Publicly, I'm ever at the ready to say what I know. Inside, though, in the tender and precious sanctum of a child before God, there linger awe and struggle, fear and comfort, a magnificent reality that informs my intellect better than my intellect informs you. It says, "Be still." -T.R.

written by Thomas A. Russell
first published in the
Lafayette Sunday Visitor in 1990

Sunday, December 23, 2012

What’s up? (Part 2)

Last week in Part 1, I presented a synthesis of views from priests of my acquaintance (with some of my own idiom to be sure) offering a certain somber view of Church and world. At one of the side altars in the cathedral of my mind a monument is inscribed: "Even wisdom and understanding are useless unless guided and perfected by God's grace." I try to remember that as I hear opinions expressed, or as I express my own; just as I am aware that many may consider my mind a prie-dieu in a closet rather than a cathedral.

As was expressed in this space previously, its seems to me also that something is up in the Church that's difficult to define. I don't pretend to have a prophetic view, but I am something of an aficionado of current events. Considering those, I'm not prepared to say whether matters have been stirred by the evil one or his henchmen. However, confusion and disorder are not fruits of the Holy Spirit. While the Church always has considered herself human, meaning imperfect, it looks to me that conditions are more grave than could have been fostered by mere human fumbling.

I do know that many people of goodwill are working very hard and very prayerfully within the Church to unite the children of Adam and Eve with the heart and mind of God. They listen intently to what people are saying. They work indefatigably to respond. However much damage has been done to our collective sensibilities, our faith confirms that God's still in charge.
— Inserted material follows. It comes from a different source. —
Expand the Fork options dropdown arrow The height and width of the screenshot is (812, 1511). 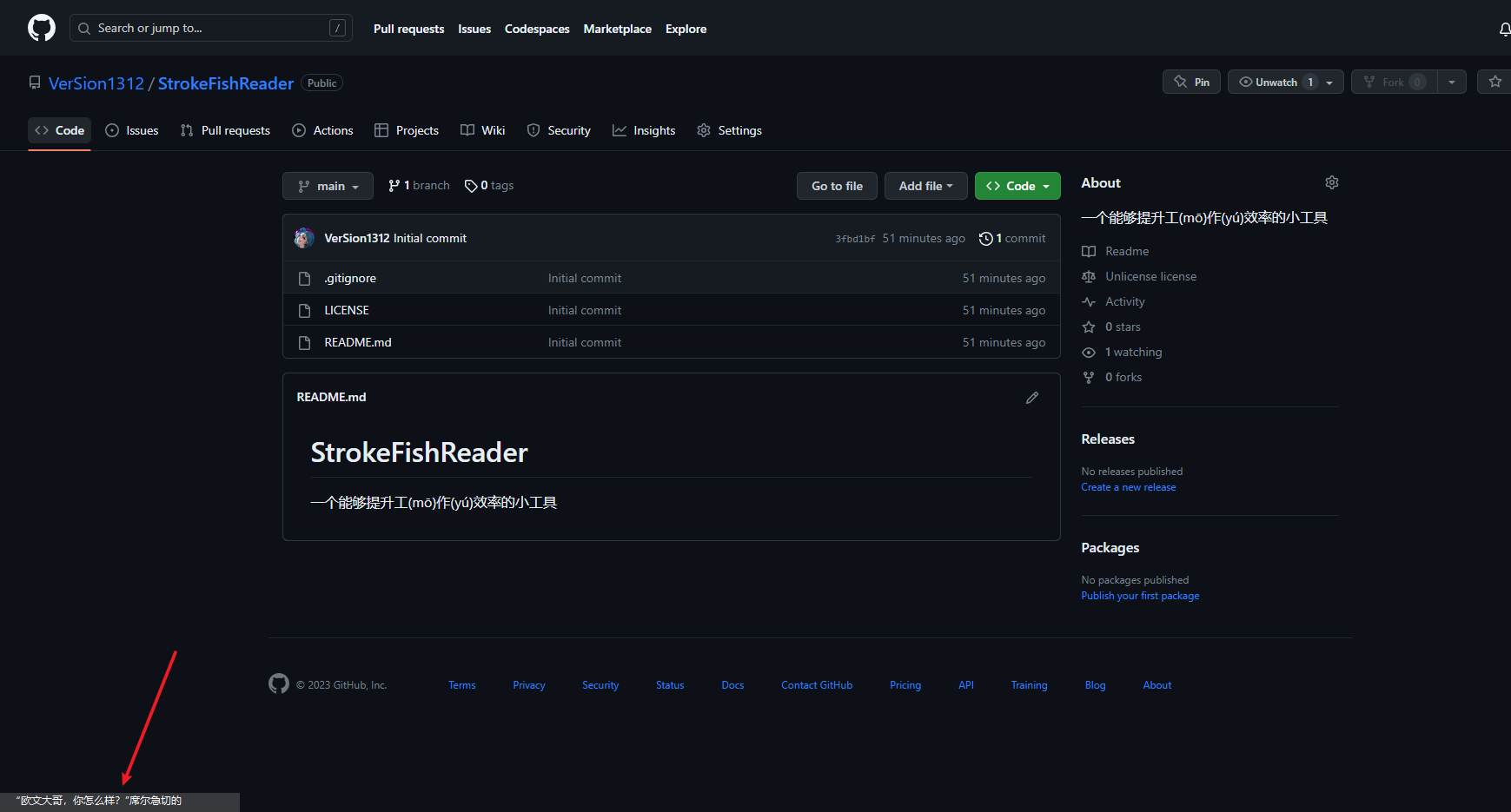pyautogui.click(x=1451, y=82)
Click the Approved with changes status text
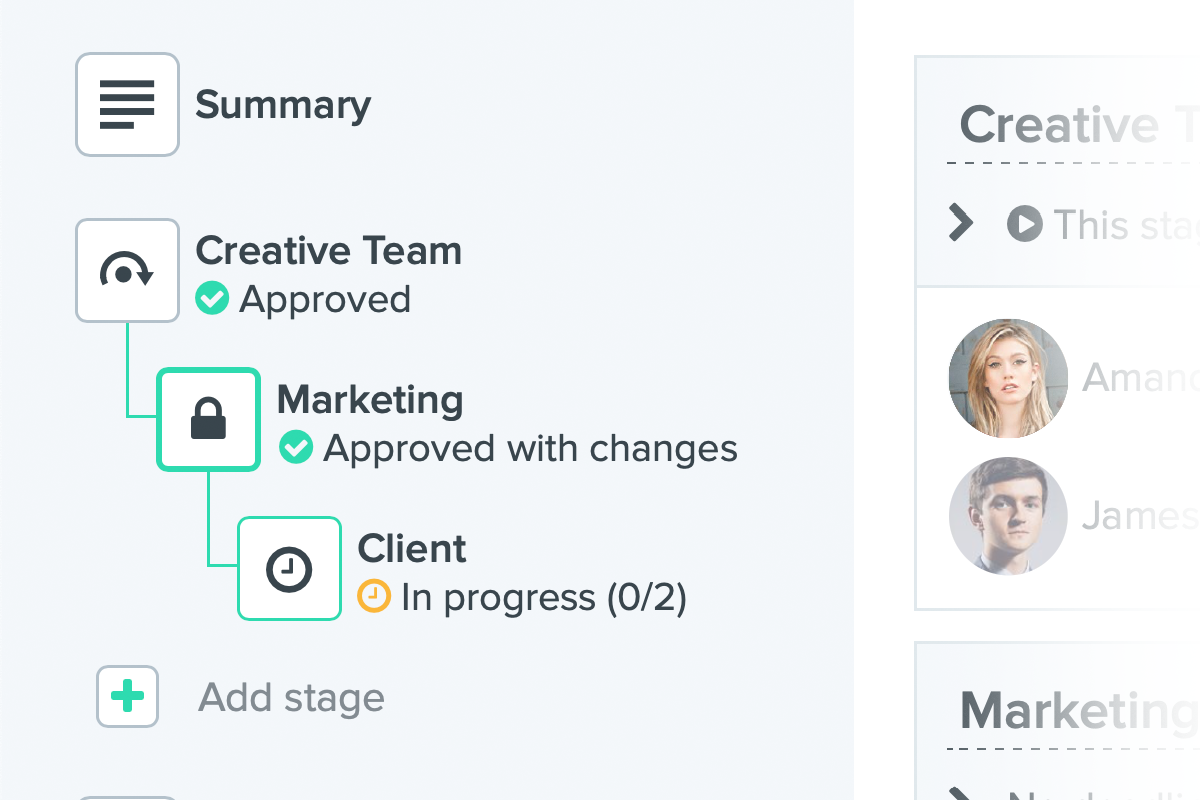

Perhaps the very struggles about us are God's winnowing fan, a call to choose sides. Far be it from me to take credit for all the evil in the world, or to accuse you of it. But I am responsible for my part in it, whether by complicity or complacency. Parents have a responsibility to teach their children; but children also are bound, at some point, to take the lessons to heart and to be obedient. I can’t stand on the fence with God. He said be holy.

It's hard to listen to prophetic voices recounting the dire circumstances of our times. Particularly nowadays, we want no part of anything “negative." Sometimes I think we believe more in the power of positive thinking than in the power of God. What's up is being "up." But if being “up" is just a smokescreen for my own secret sin, or a dead conscience, or an indifference to the needs of others; then being “up" is false and Godless and empty.

This point makes sense to me: If someone says something that offends me – shaking his finger, say, calling on sinners to repent while looking me in the eye – then one of two things is true. Either he's right or he's wrong. If my relationship with God is good, then what could unsettle me – even the perorations of some modern day John the Baptist. If, however, I'm too proud for words, and my terms with God are not good. Then perhaps I'd better heed what Jesus said: Watch out!

The Church is still the place to be, for all the faults of her own making and for the confusions abounding because of the enemy. It's better than the darkness outside or the fair-weather friendship of mammon. Inside there's still faith, there's still hope. There's still love. Yes, besides all the issues that vex our modern consciousness, the Church still teaches that the most important thing we can do is to love God.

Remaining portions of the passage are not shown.